Rückschnittaktion bei Projektfeld – Der Feldhain kriegt 'ne frische Frisur
Zu acht. Ein Samstag im Januar. Bewaffnet mit Astscheren, Handsägen und dem festen Willen, dem Gelände mal wieder Herr zu werden. Was soll man sagen – hat funktioniert.
Was gemacht wurde
Überhängende Äste, verwilderte Sträucher, Totholz – alles, was sich in den letzten Monaten breitmachen konnte, wurde gestutzt, gesägt und weggeschleppt. Die Wege sind wieder frei, die Aufenthaltsbereiche sehen wieder aus wie Aufenthaltsbereiche und nicht wie Dschungelcamp. Aus dem Schnittgut haben wir Hackschnitzel und Feuerholz gemacht – nix wird verschwendet.

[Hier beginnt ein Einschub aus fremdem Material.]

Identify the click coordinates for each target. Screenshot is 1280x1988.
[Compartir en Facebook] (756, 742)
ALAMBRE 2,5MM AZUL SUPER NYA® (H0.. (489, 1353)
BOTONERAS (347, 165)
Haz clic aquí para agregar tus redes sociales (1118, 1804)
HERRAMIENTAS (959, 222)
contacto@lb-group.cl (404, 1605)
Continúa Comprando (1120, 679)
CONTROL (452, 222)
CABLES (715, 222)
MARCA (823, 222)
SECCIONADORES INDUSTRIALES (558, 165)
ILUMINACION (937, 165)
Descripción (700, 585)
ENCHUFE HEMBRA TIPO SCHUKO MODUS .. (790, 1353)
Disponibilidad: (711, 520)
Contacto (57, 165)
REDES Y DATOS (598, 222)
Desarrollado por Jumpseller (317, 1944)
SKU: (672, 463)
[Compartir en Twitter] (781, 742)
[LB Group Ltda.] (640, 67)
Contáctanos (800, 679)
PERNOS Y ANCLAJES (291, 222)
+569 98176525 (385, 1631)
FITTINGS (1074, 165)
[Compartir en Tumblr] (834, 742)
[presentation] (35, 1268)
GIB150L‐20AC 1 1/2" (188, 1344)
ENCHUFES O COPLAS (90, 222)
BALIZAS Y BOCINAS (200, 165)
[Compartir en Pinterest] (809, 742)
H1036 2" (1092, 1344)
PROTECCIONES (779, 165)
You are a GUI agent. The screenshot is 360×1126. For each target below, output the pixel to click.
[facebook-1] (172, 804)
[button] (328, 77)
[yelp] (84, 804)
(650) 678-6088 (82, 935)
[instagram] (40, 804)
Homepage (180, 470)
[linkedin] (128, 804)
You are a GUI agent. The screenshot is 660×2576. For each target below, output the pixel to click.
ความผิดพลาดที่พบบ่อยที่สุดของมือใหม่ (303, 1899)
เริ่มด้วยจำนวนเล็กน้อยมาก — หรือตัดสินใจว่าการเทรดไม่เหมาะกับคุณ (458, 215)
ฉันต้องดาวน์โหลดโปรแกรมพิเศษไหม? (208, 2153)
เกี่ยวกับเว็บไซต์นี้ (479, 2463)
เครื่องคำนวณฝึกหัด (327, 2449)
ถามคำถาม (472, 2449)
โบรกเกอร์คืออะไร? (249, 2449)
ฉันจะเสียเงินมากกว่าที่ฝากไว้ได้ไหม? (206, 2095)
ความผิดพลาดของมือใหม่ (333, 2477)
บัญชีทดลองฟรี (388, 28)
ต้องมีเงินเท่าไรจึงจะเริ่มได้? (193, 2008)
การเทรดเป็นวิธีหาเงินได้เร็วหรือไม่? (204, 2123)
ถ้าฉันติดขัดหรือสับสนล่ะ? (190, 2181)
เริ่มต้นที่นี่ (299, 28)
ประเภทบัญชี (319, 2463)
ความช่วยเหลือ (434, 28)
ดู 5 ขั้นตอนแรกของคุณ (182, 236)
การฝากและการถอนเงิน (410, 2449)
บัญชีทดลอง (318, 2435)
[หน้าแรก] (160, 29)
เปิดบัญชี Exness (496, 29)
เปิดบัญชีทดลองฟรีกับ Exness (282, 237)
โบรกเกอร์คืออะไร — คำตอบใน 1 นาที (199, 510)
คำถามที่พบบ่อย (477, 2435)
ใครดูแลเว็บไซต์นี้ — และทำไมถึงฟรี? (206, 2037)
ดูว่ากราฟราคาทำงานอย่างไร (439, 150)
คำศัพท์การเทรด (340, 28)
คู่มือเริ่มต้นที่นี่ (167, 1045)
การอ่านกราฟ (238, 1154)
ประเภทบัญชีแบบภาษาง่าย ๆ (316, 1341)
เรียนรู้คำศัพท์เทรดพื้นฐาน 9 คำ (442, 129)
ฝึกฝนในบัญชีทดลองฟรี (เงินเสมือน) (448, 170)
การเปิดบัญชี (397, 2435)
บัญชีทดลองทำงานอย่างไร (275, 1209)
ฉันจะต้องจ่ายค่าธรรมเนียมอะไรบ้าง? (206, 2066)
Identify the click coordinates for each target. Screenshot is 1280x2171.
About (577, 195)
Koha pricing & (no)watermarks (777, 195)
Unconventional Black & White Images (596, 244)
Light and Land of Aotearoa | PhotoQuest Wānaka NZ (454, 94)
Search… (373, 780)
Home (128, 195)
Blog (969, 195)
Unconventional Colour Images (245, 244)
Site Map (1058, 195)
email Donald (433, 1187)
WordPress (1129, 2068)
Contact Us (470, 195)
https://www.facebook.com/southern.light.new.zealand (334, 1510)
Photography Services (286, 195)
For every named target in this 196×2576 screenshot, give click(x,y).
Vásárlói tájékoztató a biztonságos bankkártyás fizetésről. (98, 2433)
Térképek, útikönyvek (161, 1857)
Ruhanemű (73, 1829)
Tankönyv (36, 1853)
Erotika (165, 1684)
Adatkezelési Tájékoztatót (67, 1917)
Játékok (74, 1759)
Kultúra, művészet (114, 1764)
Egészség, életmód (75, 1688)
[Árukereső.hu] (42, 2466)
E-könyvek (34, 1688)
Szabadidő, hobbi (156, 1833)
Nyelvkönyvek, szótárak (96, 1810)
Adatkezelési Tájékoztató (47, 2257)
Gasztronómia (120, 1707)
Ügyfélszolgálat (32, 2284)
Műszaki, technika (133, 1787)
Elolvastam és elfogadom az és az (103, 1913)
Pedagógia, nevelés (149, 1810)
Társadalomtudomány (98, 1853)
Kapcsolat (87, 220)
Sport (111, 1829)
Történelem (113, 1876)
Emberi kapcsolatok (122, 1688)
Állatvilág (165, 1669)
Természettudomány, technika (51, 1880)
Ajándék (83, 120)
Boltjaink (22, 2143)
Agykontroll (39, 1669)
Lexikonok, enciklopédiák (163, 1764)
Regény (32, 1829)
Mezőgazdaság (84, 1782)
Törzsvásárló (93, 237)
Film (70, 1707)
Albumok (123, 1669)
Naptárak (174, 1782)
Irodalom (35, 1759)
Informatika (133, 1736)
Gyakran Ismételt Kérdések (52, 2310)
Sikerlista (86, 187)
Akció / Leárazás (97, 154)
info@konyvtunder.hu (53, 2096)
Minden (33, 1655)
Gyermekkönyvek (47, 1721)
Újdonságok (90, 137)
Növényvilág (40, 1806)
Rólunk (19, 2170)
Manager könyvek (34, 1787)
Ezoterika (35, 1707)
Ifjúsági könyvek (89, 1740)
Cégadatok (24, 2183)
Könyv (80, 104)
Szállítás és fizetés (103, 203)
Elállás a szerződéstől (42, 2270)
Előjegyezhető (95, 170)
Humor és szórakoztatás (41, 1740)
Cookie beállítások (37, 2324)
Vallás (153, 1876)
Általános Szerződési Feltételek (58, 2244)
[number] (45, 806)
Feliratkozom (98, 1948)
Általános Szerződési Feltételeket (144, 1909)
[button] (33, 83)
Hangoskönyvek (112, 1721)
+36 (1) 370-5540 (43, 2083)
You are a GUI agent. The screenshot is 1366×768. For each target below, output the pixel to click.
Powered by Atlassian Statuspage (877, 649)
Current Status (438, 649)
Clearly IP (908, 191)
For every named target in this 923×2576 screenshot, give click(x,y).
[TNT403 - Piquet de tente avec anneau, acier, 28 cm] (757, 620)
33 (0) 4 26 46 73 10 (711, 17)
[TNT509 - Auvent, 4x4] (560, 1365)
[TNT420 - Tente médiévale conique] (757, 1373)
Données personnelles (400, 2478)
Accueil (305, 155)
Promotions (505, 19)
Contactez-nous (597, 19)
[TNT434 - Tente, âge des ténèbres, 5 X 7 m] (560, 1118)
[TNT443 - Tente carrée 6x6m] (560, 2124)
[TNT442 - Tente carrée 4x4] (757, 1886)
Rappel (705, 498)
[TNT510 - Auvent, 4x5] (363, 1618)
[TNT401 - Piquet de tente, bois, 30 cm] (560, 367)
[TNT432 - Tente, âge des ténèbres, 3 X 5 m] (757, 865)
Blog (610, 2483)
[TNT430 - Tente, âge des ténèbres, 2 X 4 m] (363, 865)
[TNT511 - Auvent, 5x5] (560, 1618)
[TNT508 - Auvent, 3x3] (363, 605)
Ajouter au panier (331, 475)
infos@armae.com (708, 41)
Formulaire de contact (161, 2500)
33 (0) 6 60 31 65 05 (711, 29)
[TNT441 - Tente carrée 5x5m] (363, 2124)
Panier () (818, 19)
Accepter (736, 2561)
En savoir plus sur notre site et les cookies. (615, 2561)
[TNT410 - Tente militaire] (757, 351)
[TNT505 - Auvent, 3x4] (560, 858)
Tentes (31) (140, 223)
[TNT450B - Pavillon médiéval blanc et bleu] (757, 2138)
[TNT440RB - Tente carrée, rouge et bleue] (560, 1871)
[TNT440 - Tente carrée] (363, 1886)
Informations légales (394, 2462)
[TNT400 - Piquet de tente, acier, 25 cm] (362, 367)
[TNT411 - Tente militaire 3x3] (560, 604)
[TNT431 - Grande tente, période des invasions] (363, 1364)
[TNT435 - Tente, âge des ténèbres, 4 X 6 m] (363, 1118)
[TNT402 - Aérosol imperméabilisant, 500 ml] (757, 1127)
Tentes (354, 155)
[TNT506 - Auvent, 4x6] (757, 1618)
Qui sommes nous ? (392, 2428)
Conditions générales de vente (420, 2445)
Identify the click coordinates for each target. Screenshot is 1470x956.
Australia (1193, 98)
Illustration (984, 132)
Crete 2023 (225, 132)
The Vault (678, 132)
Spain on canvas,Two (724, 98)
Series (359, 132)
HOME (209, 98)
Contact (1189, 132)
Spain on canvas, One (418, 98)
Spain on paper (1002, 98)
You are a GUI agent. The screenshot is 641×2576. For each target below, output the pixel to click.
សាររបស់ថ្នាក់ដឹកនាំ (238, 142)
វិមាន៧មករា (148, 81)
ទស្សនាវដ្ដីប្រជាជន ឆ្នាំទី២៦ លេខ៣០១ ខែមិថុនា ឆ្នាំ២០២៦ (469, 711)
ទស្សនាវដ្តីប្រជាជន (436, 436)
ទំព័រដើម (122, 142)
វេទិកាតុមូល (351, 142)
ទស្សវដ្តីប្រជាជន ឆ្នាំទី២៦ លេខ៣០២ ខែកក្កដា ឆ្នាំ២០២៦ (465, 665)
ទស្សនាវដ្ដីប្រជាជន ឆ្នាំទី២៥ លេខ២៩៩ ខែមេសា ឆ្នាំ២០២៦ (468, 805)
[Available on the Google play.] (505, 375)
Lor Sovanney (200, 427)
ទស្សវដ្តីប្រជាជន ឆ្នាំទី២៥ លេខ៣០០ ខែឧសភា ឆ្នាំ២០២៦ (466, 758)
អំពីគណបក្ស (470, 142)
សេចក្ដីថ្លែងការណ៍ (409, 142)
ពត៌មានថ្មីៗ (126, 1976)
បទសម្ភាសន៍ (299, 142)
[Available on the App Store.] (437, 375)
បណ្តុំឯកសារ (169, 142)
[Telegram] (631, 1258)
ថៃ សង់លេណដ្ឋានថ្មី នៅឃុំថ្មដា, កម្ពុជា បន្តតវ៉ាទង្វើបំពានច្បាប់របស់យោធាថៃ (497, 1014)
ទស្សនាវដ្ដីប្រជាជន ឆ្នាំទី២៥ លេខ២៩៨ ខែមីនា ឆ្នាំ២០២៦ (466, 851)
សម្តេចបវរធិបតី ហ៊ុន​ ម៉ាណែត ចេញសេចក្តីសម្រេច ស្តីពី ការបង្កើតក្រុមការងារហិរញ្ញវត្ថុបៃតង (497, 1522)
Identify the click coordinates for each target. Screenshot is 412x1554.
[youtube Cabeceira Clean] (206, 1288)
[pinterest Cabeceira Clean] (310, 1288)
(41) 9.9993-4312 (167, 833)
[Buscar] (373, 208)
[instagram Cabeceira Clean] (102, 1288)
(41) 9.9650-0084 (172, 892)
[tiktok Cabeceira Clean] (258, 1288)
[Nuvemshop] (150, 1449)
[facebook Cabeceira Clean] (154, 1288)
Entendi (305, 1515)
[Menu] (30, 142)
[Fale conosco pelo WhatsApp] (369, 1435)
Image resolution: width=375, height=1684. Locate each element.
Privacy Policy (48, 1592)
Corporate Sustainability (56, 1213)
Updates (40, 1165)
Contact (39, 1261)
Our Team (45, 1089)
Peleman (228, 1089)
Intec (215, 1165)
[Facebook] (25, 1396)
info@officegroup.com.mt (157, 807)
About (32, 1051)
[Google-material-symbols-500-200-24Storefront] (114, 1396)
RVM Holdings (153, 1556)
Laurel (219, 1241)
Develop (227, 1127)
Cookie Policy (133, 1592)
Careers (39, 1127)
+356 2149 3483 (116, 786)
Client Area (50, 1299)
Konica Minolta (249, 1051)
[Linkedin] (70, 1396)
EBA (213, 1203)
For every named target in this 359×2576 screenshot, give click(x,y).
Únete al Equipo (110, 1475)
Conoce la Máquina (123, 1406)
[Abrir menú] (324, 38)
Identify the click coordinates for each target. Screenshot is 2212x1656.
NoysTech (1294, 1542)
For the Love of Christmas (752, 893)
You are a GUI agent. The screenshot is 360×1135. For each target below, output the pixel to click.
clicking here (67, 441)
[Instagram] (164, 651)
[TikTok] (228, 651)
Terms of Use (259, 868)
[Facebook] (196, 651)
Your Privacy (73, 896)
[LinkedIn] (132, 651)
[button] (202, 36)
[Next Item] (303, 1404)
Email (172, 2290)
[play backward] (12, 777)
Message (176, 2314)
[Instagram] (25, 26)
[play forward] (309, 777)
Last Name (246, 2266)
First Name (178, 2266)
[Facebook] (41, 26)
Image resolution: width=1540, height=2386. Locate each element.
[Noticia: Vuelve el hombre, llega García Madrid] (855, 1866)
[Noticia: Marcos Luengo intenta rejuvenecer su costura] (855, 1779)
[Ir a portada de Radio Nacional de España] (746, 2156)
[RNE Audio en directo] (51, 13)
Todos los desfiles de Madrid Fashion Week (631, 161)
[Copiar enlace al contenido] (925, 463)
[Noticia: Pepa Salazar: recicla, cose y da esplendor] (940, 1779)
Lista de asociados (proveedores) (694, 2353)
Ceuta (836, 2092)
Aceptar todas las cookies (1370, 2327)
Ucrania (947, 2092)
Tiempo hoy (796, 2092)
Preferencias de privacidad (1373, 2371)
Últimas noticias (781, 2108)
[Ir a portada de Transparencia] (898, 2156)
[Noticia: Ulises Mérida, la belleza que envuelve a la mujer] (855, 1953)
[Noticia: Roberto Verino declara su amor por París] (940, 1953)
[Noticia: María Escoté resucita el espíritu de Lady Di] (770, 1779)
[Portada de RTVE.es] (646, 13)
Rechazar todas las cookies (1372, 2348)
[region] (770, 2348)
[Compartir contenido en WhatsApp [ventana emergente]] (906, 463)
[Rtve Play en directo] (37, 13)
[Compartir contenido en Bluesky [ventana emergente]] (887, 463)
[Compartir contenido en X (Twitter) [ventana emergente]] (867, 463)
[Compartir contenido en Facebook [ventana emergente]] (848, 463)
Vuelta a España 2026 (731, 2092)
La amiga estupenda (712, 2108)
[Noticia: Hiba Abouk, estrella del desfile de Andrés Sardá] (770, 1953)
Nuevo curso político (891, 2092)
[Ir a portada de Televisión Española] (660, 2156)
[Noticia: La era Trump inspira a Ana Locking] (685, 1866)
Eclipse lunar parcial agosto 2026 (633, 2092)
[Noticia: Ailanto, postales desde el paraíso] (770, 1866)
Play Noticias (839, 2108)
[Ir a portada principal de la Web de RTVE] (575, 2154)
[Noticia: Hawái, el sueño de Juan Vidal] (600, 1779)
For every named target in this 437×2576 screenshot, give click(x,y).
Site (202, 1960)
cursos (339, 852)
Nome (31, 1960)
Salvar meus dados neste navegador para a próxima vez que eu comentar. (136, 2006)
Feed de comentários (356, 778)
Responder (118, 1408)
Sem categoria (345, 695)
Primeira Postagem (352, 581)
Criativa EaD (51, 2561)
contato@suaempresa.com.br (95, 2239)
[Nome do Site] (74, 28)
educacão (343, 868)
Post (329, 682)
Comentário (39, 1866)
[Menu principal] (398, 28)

Linsensuppe für eine kleine Armee
Mittags gab's Linsensuppe. Einen Topf, der locker 40 Leute satt gemacht hätte. Wir waren acht. Ihr könnt euch vorstellen, wie das ausging. Aber keine Sorge: Der Rest ist eingefroren und hält uns jetzt das ganze Jahr über. Wer in den nächsten Wochen vorbeikommt, darf gern mal kosten – Nachschub ist da.
Das Team
Wir haben uns riesig gefreut, ein paar alte bekannte Gesichter wiederzusehen. Und besonders schön: Ein neues Gesicht war auch dabei und hat direkt mit angepackt. Genau so soll's sein. Egal ob zum ersten Mal oder zum zehnten Mal – einfach vorbeikommen und mitmachen.
Bis Sonnenuntergang durchgezogen
Wir haben gearbeitet, bis die Sonne weg war. Danach? Komplett fertig. Aber diese gute Art von fertig, bei der man abends ins Bett fällt und weiß, dass man was geschafft hat. Der Feldhain sieht aus wie neu.
Wie geht's weiter?
Der Feldhain und das Vereinsgelände sind bereit für die nächsten Projekte. Nächste Aktion: Terrassenbau im Gewächshaus – los geht's im März.